What about fruit juice?
There has also been calls for it to include 100% fruit juice, which is also high in sugar, but no final decision has yet been made.
"It will remain exempted as proposed in the draft policy paper until further notice," said Legote.
Consumers will ultimately bear most; and in some instances all of the sugary beverages tax burden.
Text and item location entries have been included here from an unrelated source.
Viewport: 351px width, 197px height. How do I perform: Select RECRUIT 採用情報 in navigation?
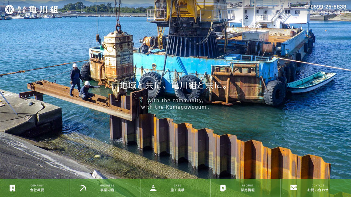tap(248, 188)
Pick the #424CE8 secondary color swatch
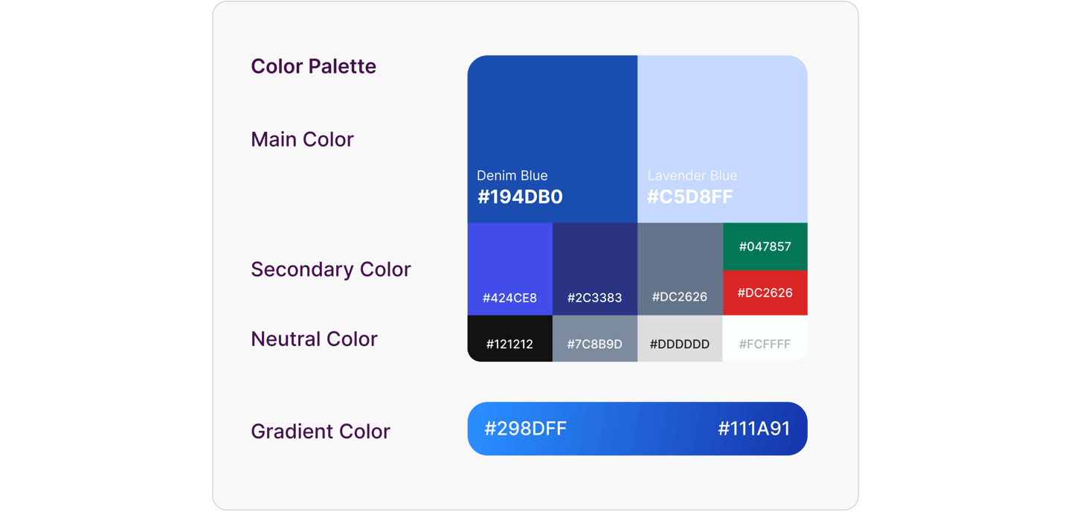This screenshot has width=1071, height=512. (510, 269)
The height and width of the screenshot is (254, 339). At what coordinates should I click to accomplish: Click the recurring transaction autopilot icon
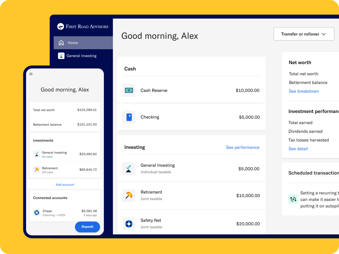click(x=293, y=199)
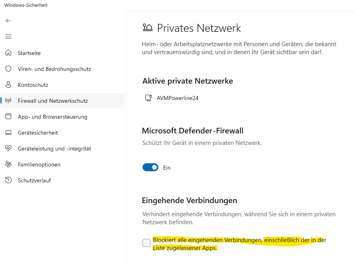Click the Gerätesicherheit laptop icon

8,133
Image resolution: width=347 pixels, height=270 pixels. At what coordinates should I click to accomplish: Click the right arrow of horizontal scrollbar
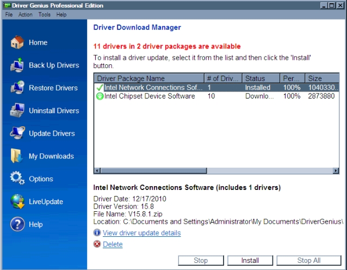pyautogui.click(x=336, y=170)
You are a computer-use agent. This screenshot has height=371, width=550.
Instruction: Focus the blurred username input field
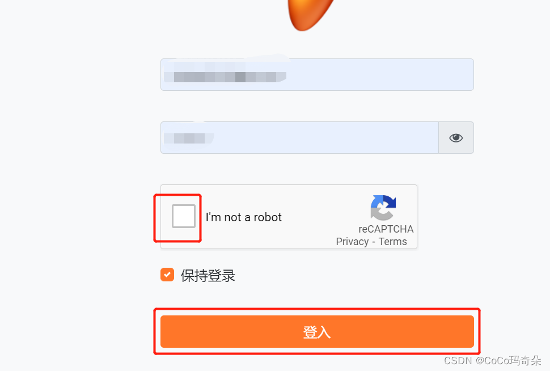pos(317,74)
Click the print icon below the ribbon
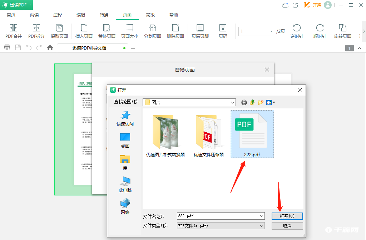The height and width of the screenshot is (240, 366). click(7, 47)
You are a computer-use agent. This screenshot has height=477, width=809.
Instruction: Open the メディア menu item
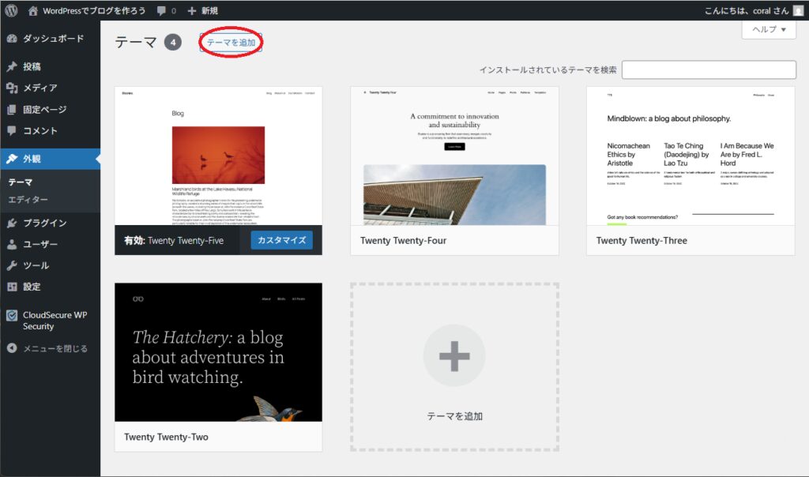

However, in terms of administration, the producers and/or importers will be legally required to pay the tax to the SA Revenue Services based on the duty-at-source principle, he explained.
Where will the money go to?
The money raised through this tax, like all tax revenue accrue to the National Revenue Fund for general government expenditure.
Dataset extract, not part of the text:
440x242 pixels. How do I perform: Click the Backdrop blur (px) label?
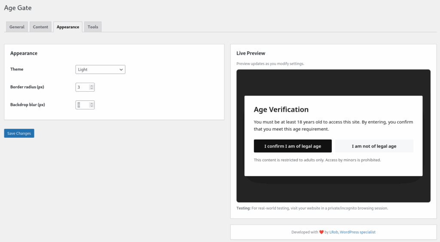point(28,105)
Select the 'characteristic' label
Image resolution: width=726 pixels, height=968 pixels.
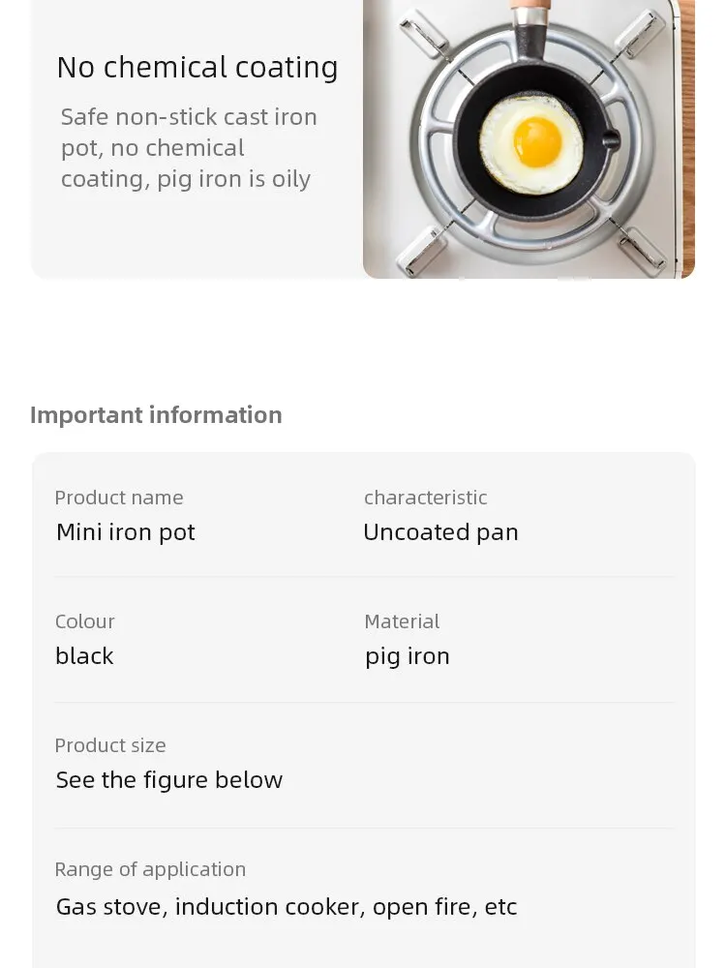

Legote said although there isn't going to be any legislative earmarking of revenue because it will introduce undue rigidities in the budgeting process, he said it will be used to combat NCDs.
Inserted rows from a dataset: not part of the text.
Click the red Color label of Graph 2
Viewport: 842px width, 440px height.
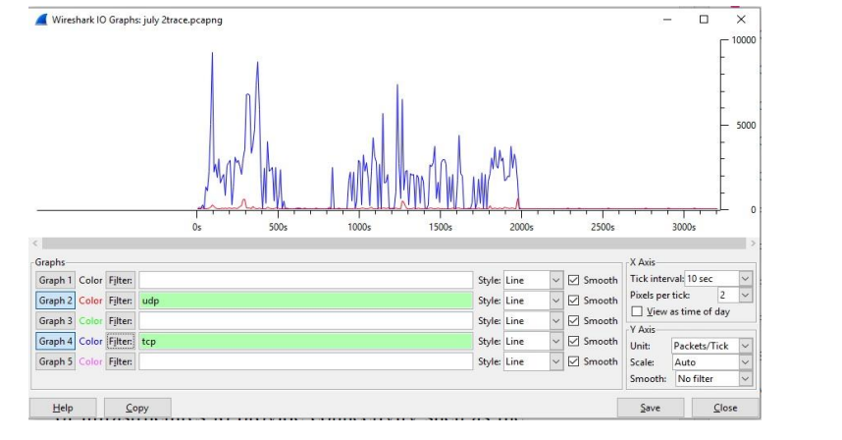tap(90, 301)
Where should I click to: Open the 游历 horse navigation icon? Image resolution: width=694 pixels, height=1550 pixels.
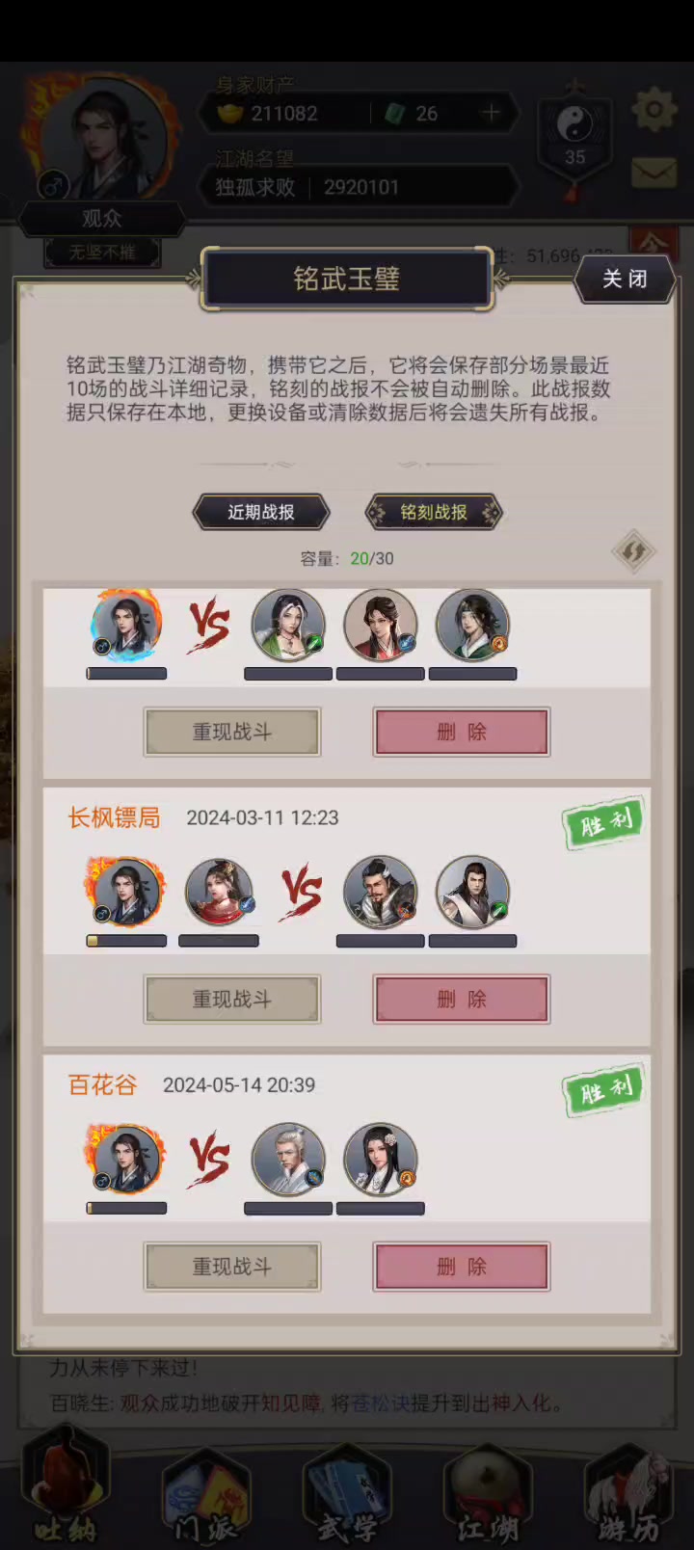(628, 1496)
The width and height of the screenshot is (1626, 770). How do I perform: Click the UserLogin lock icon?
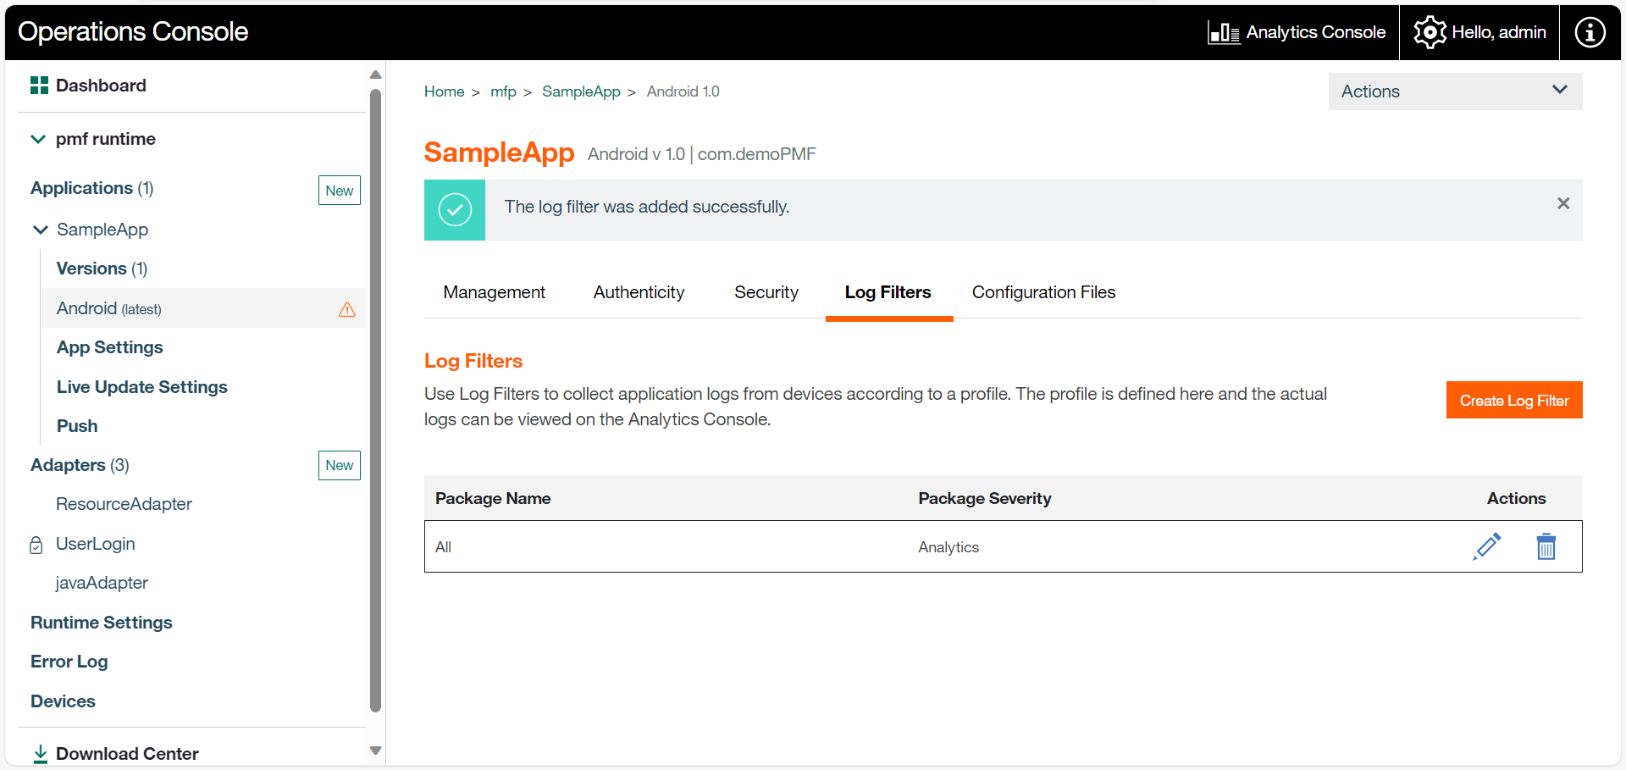coord(36,545)
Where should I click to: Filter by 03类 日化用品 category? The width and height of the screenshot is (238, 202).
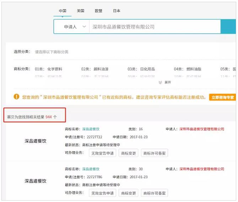[141, 69]
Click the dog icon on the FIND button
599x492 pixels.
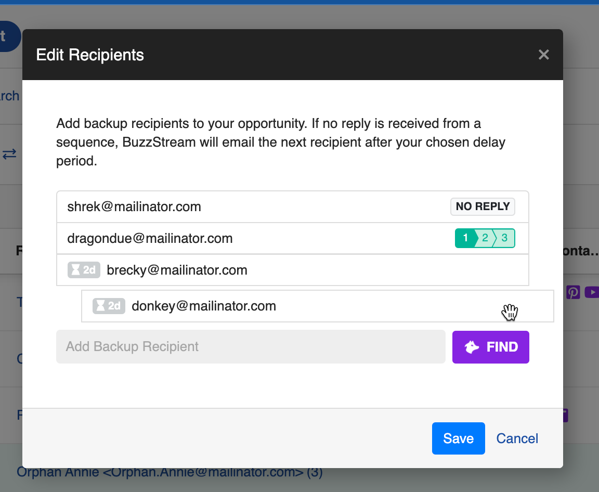click(x=472, y=347)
"[R]evenues generated from this tax will help fund NCDs intervention programmes, to be implemented by the department of health, to help alleviate the NCD epidemic in South Africa."
Dr Anuschka Coovadia, an economist at KPMG and a medical doctor who worked in the public health sector, said the management of the NCDs is an important part of improving the well-being of South Africans.
"In addition to the downstream costs, due to hospitalisation, complications of disease and ongoing medical treatment, we also need to consider the impact of loss of productivity, disruption to family lives and the impact on longevity and wellbeing."
She said KPMG studies have shown that we can expect a 4% increase in GDP for every life-year gained.
"Currently South Africans have an average life-expectancy of around 56 years, which is relatively poor for the level of total healthcare expenditure we have as a country, which is approximately 8.8% according to the World Bank," Coovadia said.
Unlocking economic potential
"We need to improve both the absolute length of life and the quality of life for the citizens of our country, if we want to unlock our full economic potential."
However, she cautioned that there has been a varying degree on the success of using tax incentives and disincentives to motivate healthcare choices.
Coovadia said there is some evidence that shows that at a certain level, the consumption of sugary drinks decreases; which has an impact on the incidence of diseases, however, these taxes also have externalities which need to be carefully considered.
With the unemployment rate in the country being high, one of the prominent concerns of introducing the sugary tax is that it could trigger mass job losses, with the beverage industry highlighting figures as much as 70 000. This could further impact the economy that is recording weak growth.
Legote said the National Treasury analysis shows that the net negative economic impact on GDP and jobs is significantly lower compared to the industry estimates.
"The current narrative from the industry that there will be massive jobs losses takes a narrow and specific industry perspective, rather than an economy-wide perspective," he reckoned.
"Whenever there is a reduction in demand for the taxed products, through substitution and changes in consumer preferences, there is always increased demand for other (untaxed) products, and other healthier foods and drinks such as milk products, and potential job creation in those industries," said Legote.
The National Treasury presented initial economic impact analysis at a workshop last month.
"The results suggest the impact on the economy will be modest and the estimated jobs losses will be at most between 5 000 and 8 000," said Legote.
He said the long-term net health benefits will be significant.